__WORK INSTRUCTIONS__:
Select all lines in the records that include "help".

§

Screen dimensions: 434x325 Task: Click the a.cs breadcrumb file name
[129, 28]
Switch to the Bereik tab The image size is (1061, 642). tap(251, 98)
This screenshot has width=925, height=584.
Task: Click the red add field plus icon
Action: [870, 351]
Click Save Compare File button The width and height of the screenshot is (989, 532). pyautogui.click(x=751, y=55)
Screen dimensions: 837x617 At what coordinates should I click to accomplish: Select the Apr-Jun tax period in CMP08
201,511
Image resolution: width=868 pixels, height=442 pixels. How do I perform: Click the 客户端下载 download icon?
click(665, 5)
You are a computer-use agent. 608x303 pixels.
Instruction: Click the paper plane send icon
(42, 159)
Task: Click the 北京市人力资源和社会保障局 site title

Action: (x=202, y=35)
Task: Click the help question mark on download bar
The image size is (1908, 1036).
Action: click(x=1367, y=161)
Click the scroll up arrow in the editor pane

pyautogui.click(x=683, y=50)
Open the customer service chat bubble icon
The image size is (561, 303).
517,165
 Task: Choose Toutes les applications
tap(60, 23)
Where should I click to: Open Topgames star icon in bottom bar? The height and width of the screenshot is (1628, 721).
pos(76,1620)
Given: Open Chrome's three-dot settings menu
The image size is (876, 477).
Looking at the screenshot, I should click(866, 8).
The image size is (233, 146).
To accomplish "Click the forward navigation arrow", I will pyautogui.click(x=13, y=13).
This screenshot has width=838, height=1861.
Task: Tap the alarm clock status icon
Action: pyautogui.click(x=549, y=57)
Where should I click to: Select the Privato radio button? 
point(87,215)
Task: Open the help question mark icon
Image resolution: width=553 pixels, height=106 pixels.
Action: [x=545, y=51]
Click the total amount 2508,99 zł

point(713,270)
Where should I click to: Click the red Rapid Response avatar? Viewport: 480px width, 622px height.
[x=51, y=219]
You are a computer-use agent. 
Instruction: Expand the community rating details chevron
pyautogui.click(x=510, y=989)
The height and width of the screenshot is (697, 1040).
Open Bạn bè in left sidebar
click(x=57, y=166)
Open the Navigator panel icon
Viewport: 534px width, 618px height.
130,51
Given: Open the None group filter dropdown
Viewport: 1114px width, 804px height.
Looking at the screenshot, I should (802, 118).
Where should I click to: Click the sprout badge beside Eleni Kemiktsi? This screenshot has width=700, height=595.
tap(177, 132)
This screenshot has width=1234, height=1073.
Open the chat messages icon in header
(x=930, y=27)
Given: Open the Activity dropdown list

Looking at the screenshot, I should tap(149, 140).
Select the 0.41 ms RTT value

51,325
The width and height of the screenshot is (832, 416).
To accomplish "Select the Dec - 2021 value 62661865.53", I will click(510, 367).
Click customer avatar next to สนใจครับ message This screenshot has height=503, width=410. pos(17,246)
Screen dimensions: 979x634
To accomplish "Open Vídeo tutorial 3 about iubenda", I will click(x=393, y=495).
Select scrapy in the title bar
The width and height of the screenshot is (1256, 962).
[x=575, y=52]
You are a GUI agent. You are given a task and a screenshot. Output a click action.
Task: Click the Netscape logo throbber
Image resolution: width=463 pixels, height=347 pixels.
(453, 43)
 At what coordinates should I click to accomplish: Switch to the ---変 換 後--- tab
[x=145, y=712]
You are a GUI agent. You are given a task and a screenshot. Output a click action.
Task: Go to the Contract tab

§

__SOLUTION FOR THIS EXERCISE__:
Task: Click the help question mark on download bar
Task: Open the help question mark icon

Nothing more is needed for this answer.